At the beginning of 2016, the district plans to take a closer look at how it mixes special education students into general education classes, including identifying shortcomings in approach to co-teaching in classrooms that include special education and general education teachers.
“We’ve really only begun to really collect data to look at student performance, outcomes, and services for students,” Klein said. “We’ve done weekly mentoring phone conferences (with parents) at the middle school and the high school.”
In 2013 the Darien school district was found to have broken state and federal educational laws in how it decided to place special education students in classes, raising the ire of parents who believed administrators reduced costs in special education at the expense of providing children with more intensive support when needed. An audit found the district received state reimbursement for services it did not properly document.
Any given phone call to parents about a student’s academic progress can involve special education teachers, psychologists, student faculty mentors, case managers, and paraprofessionals as needed Klein said.
The new administration under Brenner has organized a practice of at least monthly meetings between psychologists, speech and language pathologists, and other personnel, in part to get them to discuss what training and professional development they think they should pursue.
“There hadn’t been a systematic way for them to meet to discuss assessments, programs, and different communities of learning,” Klein said. “. . . What do they want to look for in terms of professional development and improve their practice in their discipline?”

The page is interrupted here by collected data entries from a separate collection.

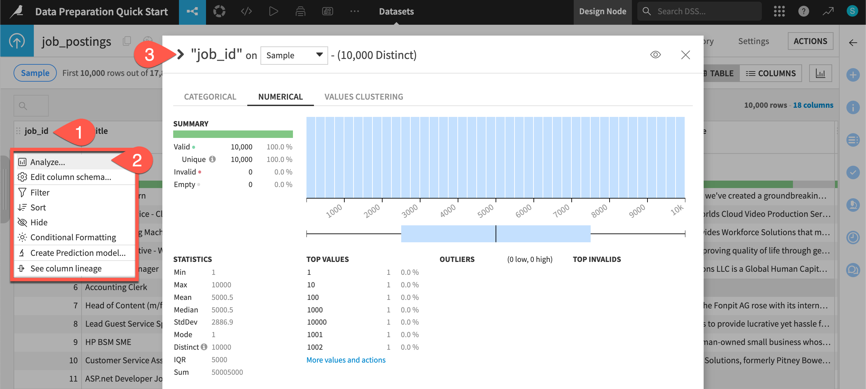The height and width of the screenshot is (389, 866).
Task: Click the Unique info tooltip toggle
Action: (x=213, y=159)
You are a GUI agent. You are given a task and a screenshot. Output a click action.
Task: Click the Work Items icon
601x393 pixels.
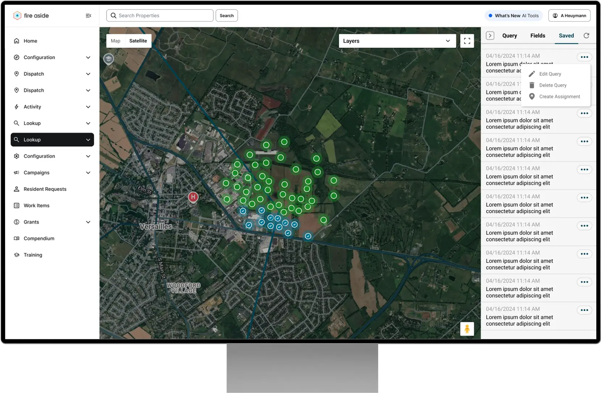click(x=16, y=205)
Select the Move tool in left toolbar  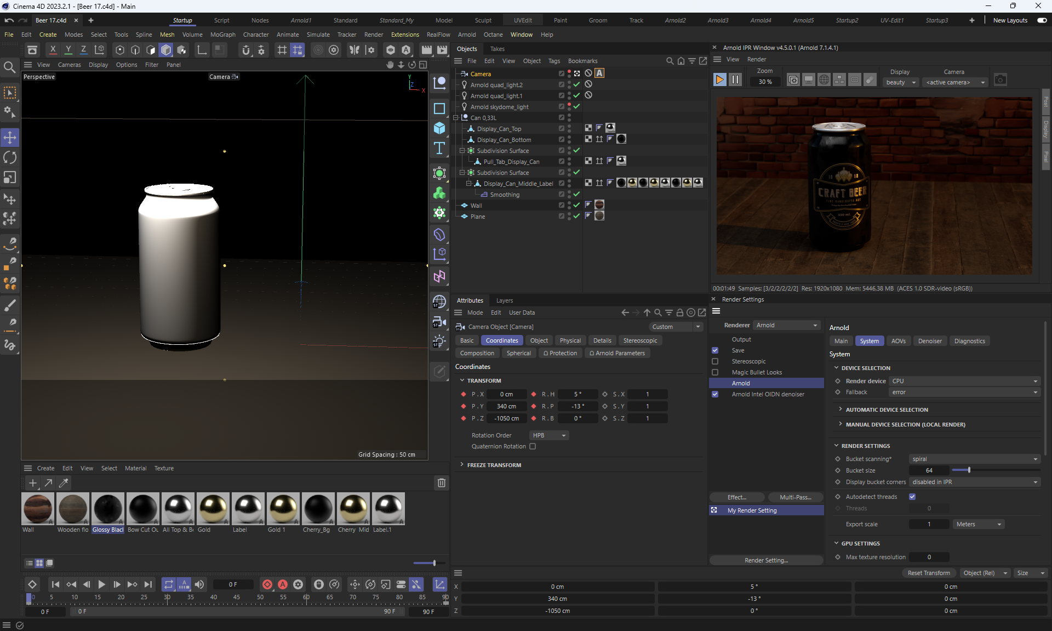point(10,137)
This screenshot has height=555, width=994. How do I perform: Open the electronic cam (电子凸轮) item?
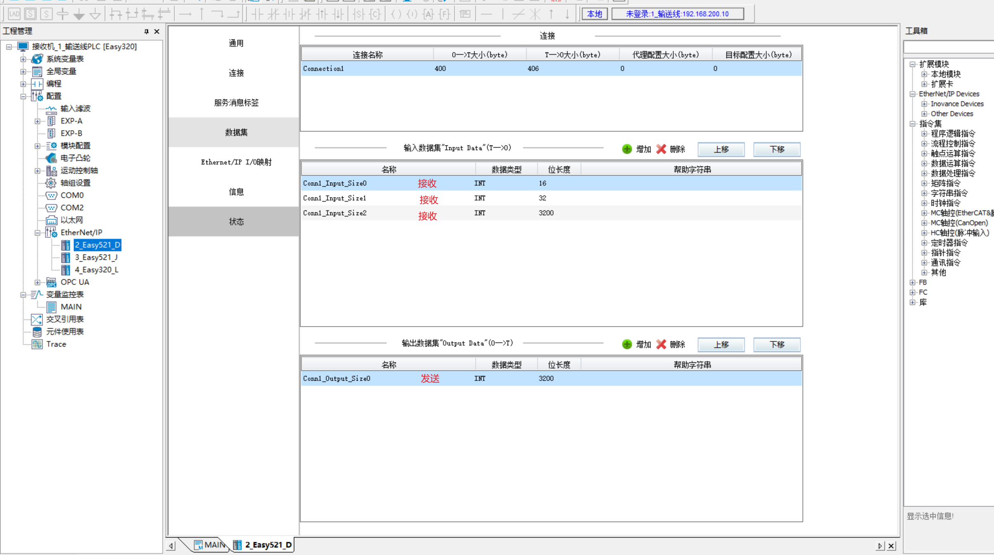click(75, 158)
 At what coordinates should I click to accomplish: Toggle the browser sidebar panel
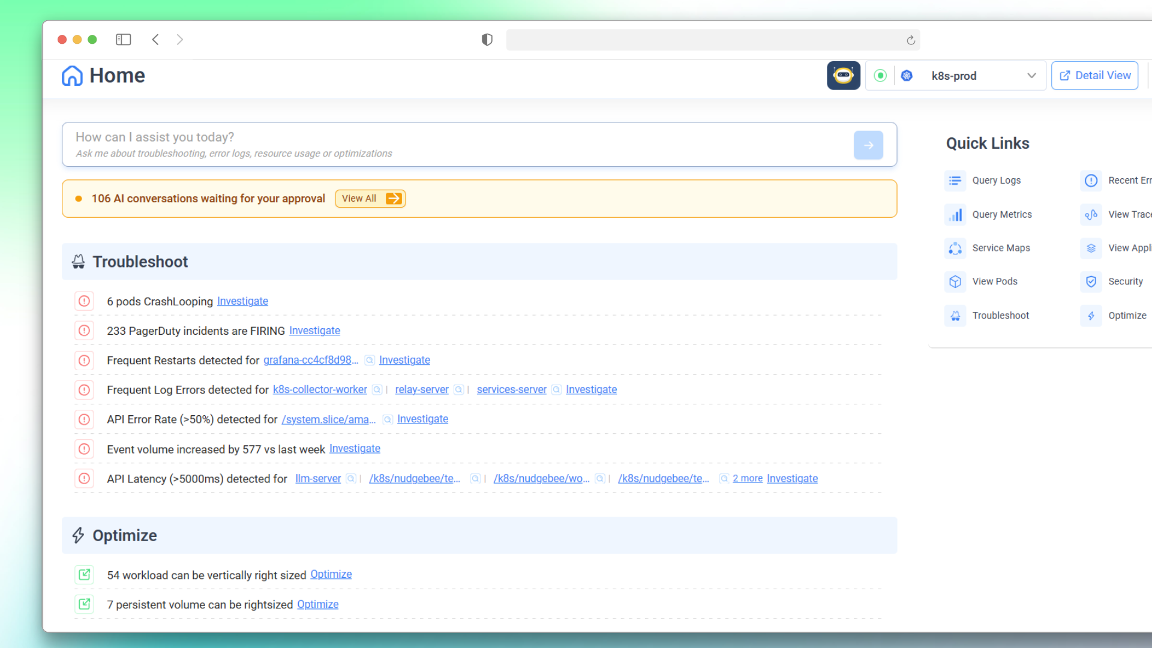point(123,39)
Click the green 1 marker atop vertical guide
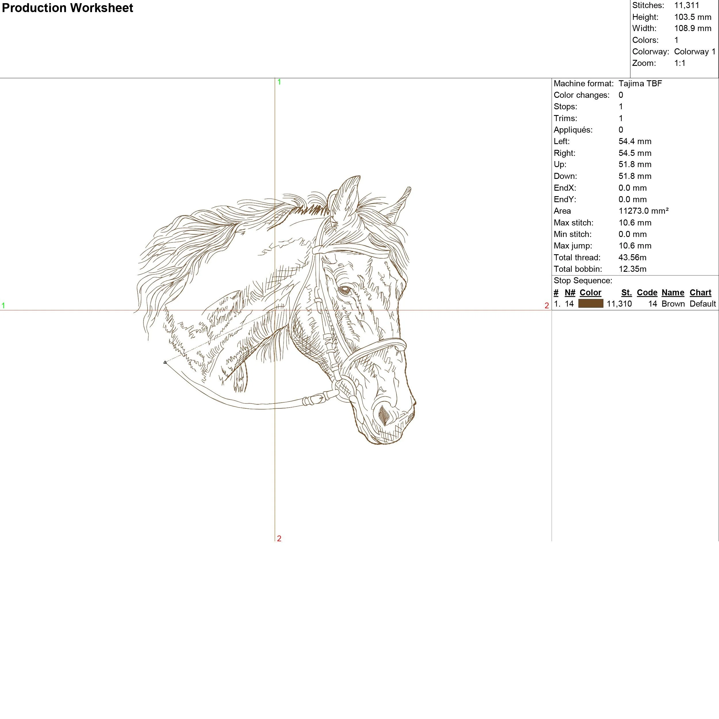 point(279,82)
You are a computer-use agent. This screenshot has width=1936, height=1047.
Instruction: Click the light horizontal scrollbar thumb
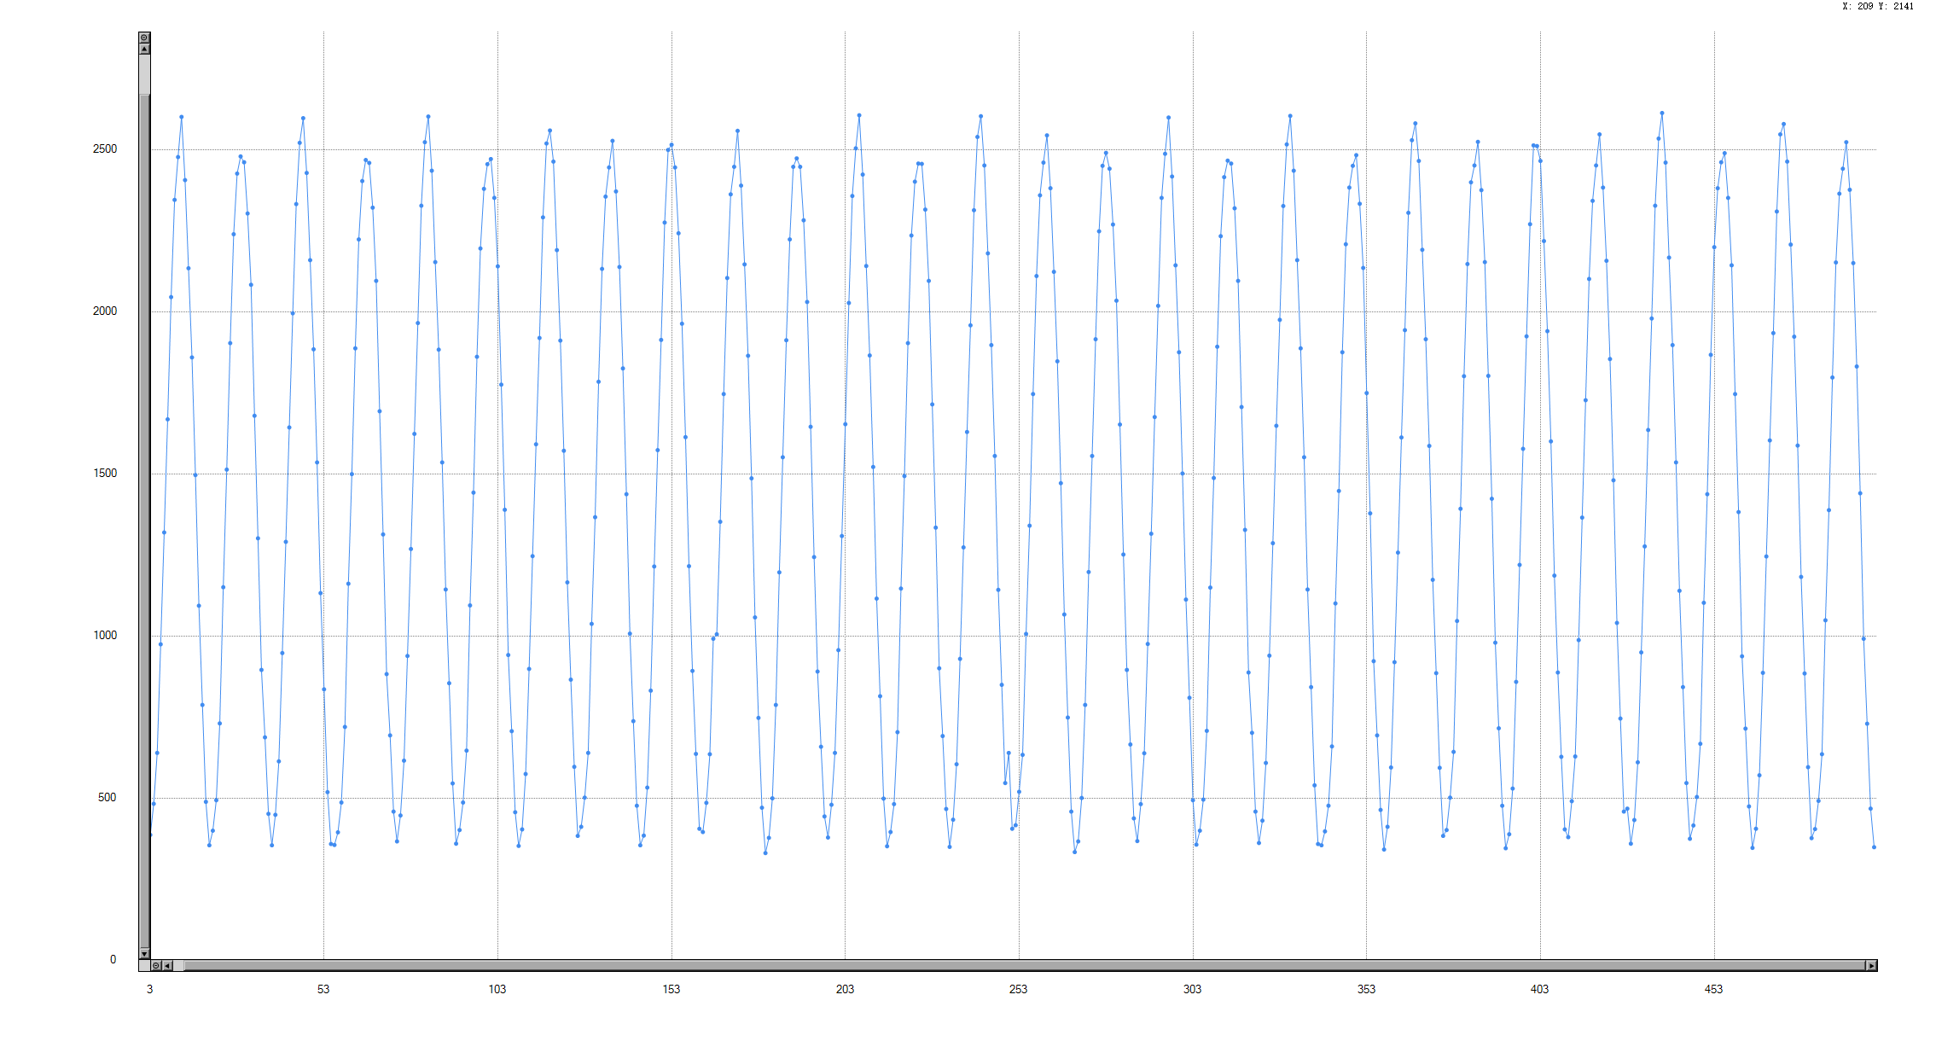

At every Planning and Placement Team meeting for students, a building level administrator such as a principal or assistant principal and a psychologist are present to discuss the student’s progress and development, Klein said.
Teachers and paraprofessionals are also required to sign off on individualized education programs that they understand needs and goals for the student, Klein said.
Board of Education Vice Chairwoman Elizabeth Hagerty-Ross said she would like additional focus on the role of each student’s mentor and how they work with students to ensure they are getting enough support.
Brenner said additional focus to teach or help mentors build a rapport with students could be possible, but he initially foresaw the role as helping keep parents in the loop.
“You’ll see varying degrees of connection between mentors and students but what we really wanted to make sure of is there are no surprises at home,” Brenner said. “There was a lack of communication before.”
“I think it is an important piece of it because the students are the ones coming home to give parents the conversation points to have with the mentors,” Hagerty-Ross said. “If it happens walking down the hallway and we can help our mentors reach out to students in the best way, you might not need as much communication with parents all the time.”